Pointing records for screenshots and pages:
- - - - -

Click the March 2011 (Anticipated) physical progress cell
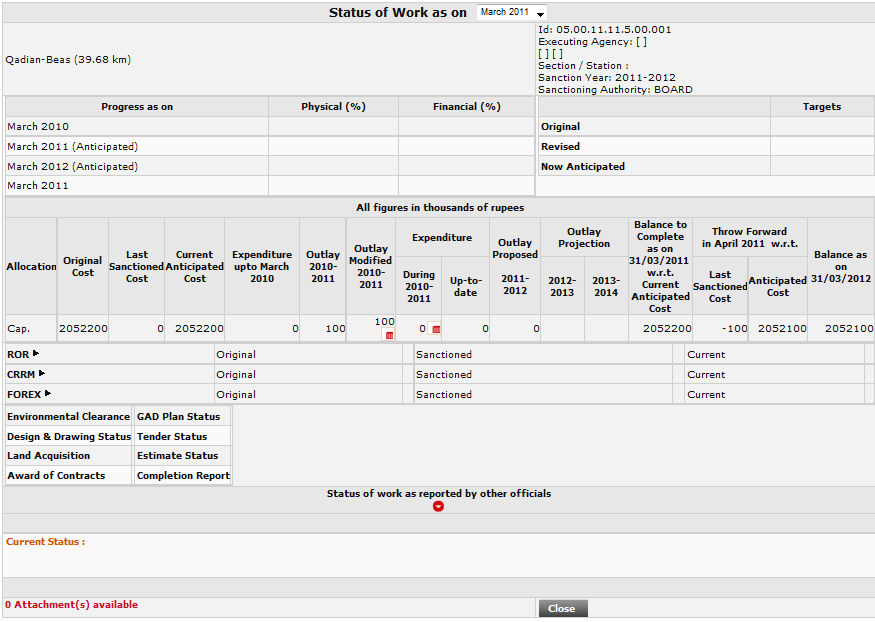[x=333, y=147]
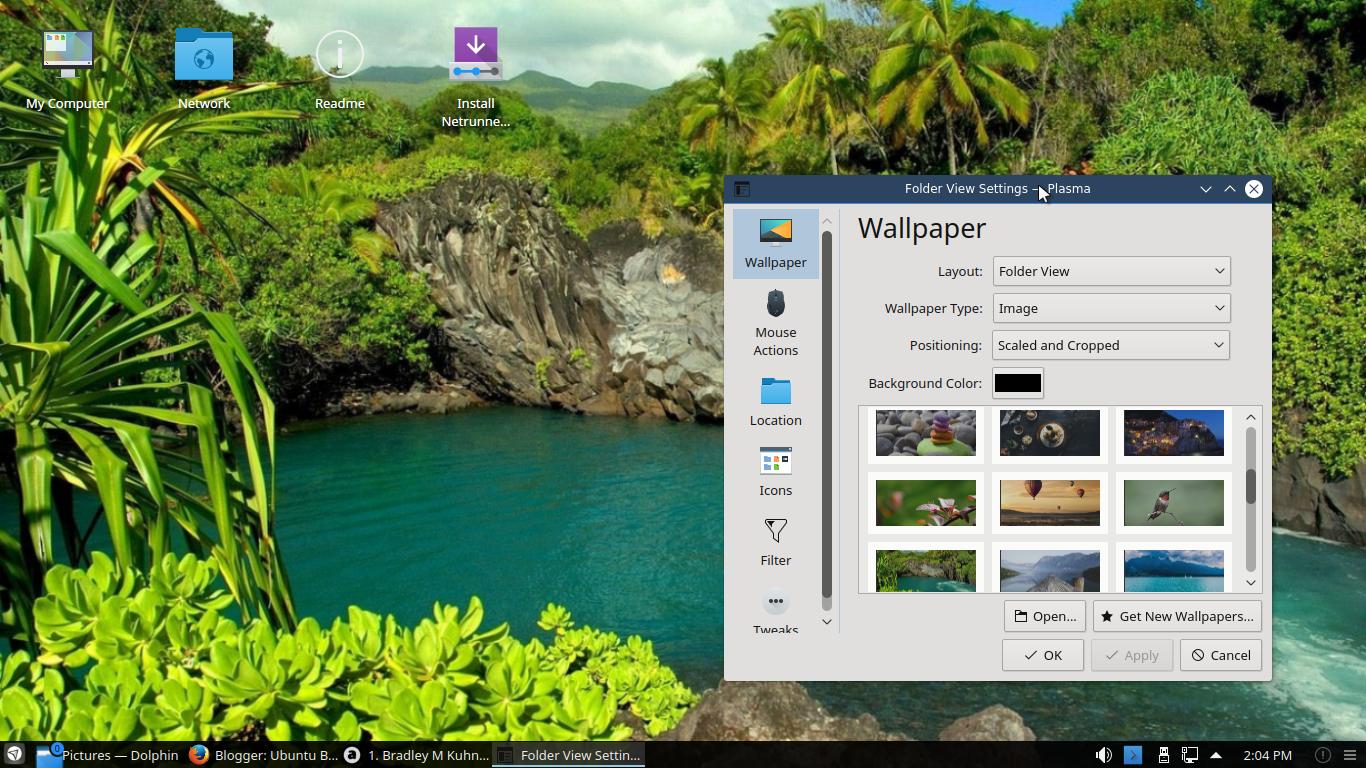This screenshot has width=1366, height=768.
Task: Open the Icons settings section
Action: coord(775,470)
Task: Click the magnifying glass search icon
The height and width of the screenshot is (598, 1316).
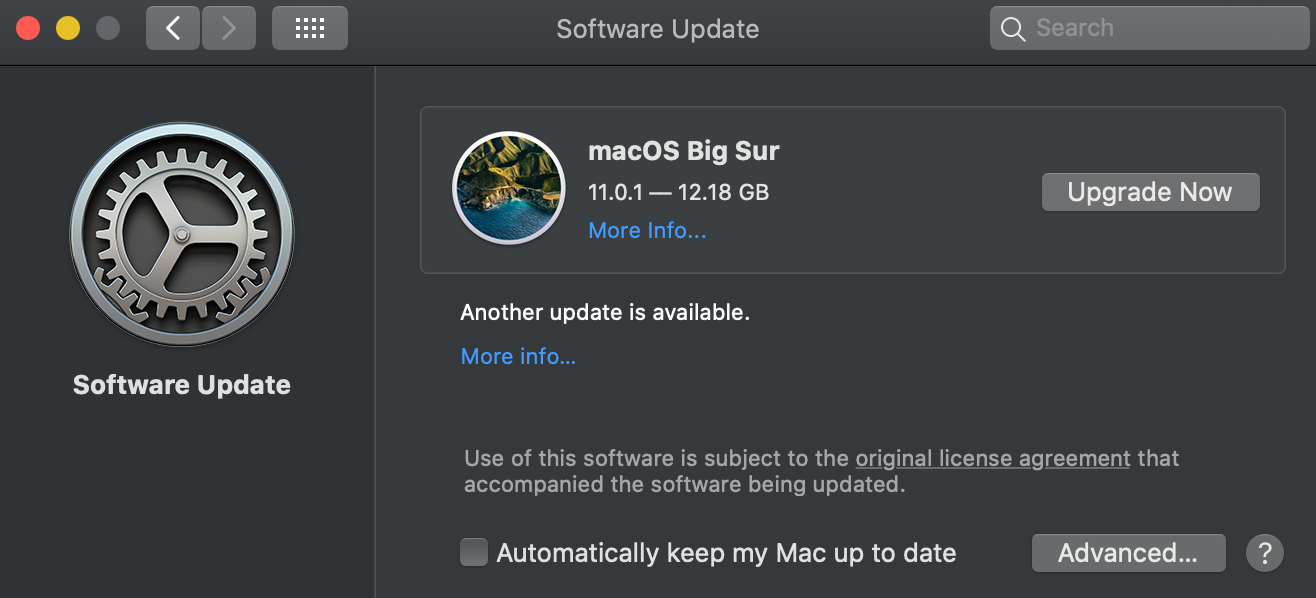Action: (1013, 29)
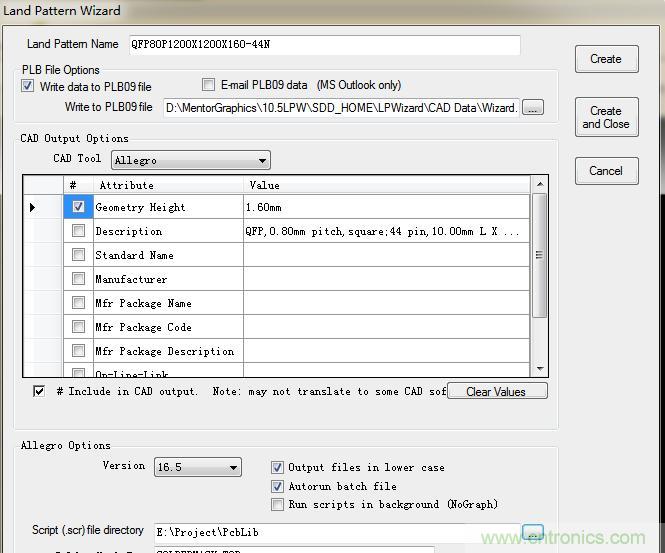Select the Script file directory input field
The height and width of the screenshot is (553, 665).
pos(335,532)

- - - - -

▶ **Your goal**
Rewrite all of the material as a numbered list with one line per item and no blank lines. Leave out the pictures.

▶ **Response to this exercise**
1. Click the March 2011 (Anticipated) physical progress cell
2. [x=333, y=147]
3. This screenshot has width=1366, height=768.
4. Task: Open the Icons settings section
5. Action: coord(775,470)
6. Task: Click the magnifying glass search icon
7. The height and width of the screenshot is (598, 1316).
8. Action: (1013, 29)
9. Select the Script file directory input field
10. The height and width of the screenshot is (553, 665).
11. pos(335,532)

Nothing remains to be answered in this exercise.